START Data shown

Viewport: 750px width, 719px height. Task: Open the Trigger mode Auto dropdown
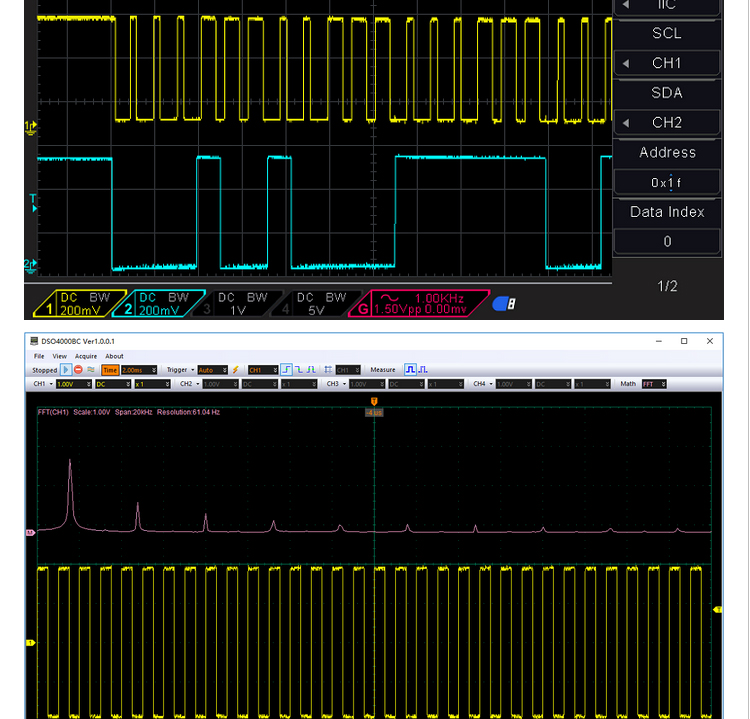click(x=212, y=370)
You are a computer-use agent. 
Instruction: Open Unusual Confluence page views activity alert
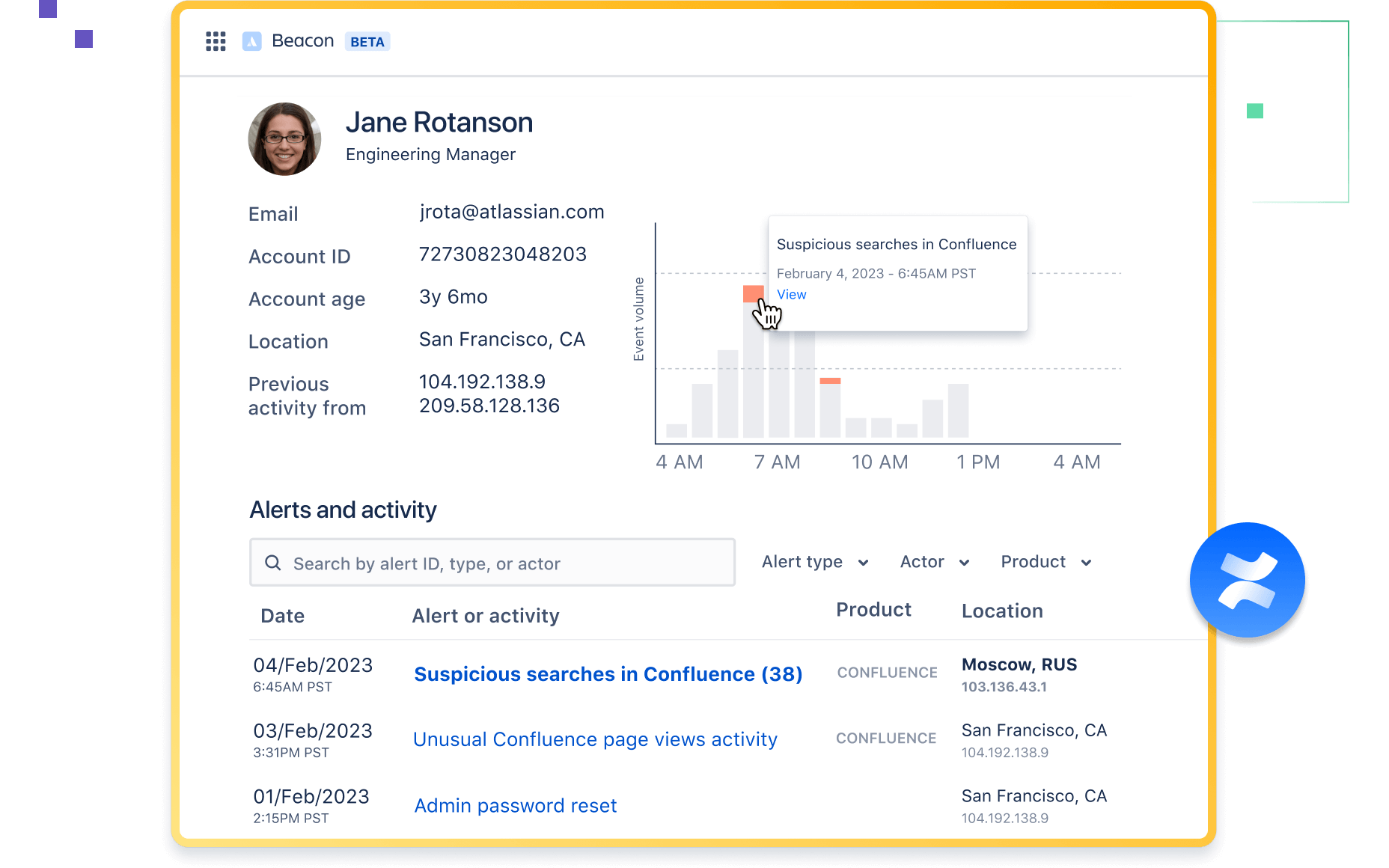(x=595, y=739)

END Data shown

### Task
Print the listing exactly, minus its pictures.

### Answer box
Viewport: 750px width, 719px height. Task: Open the Trigger mode Auto dropdown
click(x=212, y=370)
You are a computer-use agent. 
Instruction: Open Unusual Confluence page views activity alert
(x=595, y=739)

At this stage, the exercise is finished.